It’s debilitating, isolating and can lead to severe depression — yet pain is widely accepted as something to be expected and regarded as ‘normal’ in later life. Now a new study from The University of Nottingham examines older people’s experiences of pain and how best Government, the NHS and social care agencies can address the issue.
The report, Pain in older people: reflections and experiences from an older person’s perspective, aims to highlight the issue of pain in older people by exploring their experiences of living and coping with persistent pain. Funded by Help the Aged and the British Pain Society, the study saw researchers interview older people about their experiences of pain and how it affected their lives, both physically and psychologically. Literature on pain in older people was also reviewed.
The report — which reveals that nearly five million people over the age of 65 are in some degree of pain and discomfort in the UK — has already led to questions being asked of the Government in the House of Lords.
By interviewing older people, the researchers identified specific themes in the way that they communicate, cope with and experience their pain. These include;
The report raises points for discussion and recommends ways in which agencies dealing with pain in older people — from the Government and policy-makers to the NHS and regulatory bodies — can help address this problem. These include suggestions that primary care trusts should encourage practice nurses and GPs to raise their awareness of the effect of pain in older people, and that Government should fund educational campaigns to do this; specialist pain services need to be tailored to older people and made more accessible; and including standards on pain management on recognised healthcare professional training schemes.
Dr Nick Allcock, Associate Professor in the University’s School of Nursing, Midwifery and Physiotherapy and Co-Director of the Nottingham Centre for Evidence Based Nursing and Midwifery, led the study. He said: “Pain in older people is highly prevalent and widely accepted as something to be expected and regarded as ‘normal’ in later life. Hence, suffering associated with persistent pain in older people often occurs without the appropriate assessment and treatment.
“Ageist and discriminatory attitudes towards older people in pain must be challenged and ended. Pain in older people needs to be seen as a priority. It is not a normal part of ageing. Much more can and must be done to improve help and support.

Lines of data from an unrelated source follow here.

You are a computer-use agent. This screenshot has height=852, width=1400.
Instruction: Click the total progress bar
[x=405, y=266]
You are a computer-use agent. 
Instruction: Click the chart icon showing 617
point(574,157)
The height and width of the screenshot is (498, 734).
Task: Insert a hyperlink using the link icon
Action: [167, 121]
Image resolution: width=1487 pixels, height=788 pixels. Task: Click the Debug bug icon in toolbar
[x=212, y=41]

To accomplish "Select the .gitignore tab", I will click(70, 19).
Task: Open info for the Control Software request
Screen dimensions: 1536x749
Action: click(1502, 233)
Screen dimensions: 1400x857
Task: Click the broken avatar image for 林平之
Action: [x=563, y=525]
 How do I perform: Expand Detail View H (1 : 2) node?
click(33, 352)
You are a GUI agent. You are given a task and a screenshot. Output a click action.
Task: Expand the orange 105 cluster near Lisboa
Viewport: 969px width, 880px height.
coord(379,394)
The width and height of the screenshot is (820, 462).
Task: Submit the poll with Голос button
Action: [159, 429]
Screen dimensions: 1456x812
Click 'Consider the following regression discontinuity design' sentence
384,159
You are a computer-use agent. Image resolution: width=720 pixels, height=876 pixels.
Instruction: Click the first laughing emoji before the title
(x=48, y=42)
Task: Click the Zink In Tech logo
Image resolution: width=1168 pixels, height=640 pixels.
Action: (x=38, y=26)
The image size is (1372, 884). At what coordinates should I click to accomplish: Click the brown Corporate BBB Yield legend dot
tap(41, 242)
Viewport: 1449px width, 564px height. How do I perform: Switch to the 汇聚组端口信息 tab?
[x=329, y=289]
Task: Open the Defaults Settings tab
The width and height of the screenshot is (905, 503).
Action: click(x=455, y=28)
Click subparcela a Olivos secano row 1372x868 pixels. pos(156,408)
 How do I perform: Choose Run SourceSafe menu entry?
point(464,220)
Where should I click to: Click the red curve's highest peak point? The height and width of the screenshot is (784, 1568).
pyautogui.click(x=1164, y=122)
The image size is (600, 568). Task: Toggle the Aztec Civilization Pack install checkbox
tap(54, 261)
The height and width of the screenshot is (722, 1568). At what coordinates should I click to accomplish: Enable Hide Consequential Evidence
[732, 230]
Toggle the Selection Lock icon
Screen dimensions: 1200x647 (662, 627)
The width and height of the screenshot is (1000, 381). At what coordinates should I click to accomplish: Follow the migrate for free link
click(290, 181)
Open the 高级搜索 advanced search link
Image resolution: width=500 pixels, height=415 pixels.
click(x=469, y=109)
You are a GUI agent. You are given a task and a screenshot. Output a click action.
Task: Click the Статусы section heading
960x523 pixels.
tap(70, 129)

When questioned in the House of Lords on the subject of pain in older people following the release of the report, Lord Darzi of Denham, Parliamentary Under-Secretary of State in the Department of Health, responded: “As a clinician, I agree that the assessment and management of pain should be at the heart of all good clinical practice. I therefore welcome this report, which sets out the important issues relating to pain in later life and reflects older people's experiences. It will raise awareness of important issues among those responsible for meeting effectively the healthcare needs of their local population.
“It is imperative to understand that no one, irrespective of age, should tolerate pain. I appreciate that awareness in this area is extremely important, because we are living in a century when all of us are getting older and, at the same time, there is a suggestion that pain is a symptom of ageing, which it is not. As far as concerns age discrimination, older people deserve to be treated with dignity and respect in all care settings. This important document will increase awareness among the public and patients. At the same time, it will remind clinicians that they should give higher regard to chronic pain. I take most of the recommendations and could not agree more with some of the other work that has been done in this field.”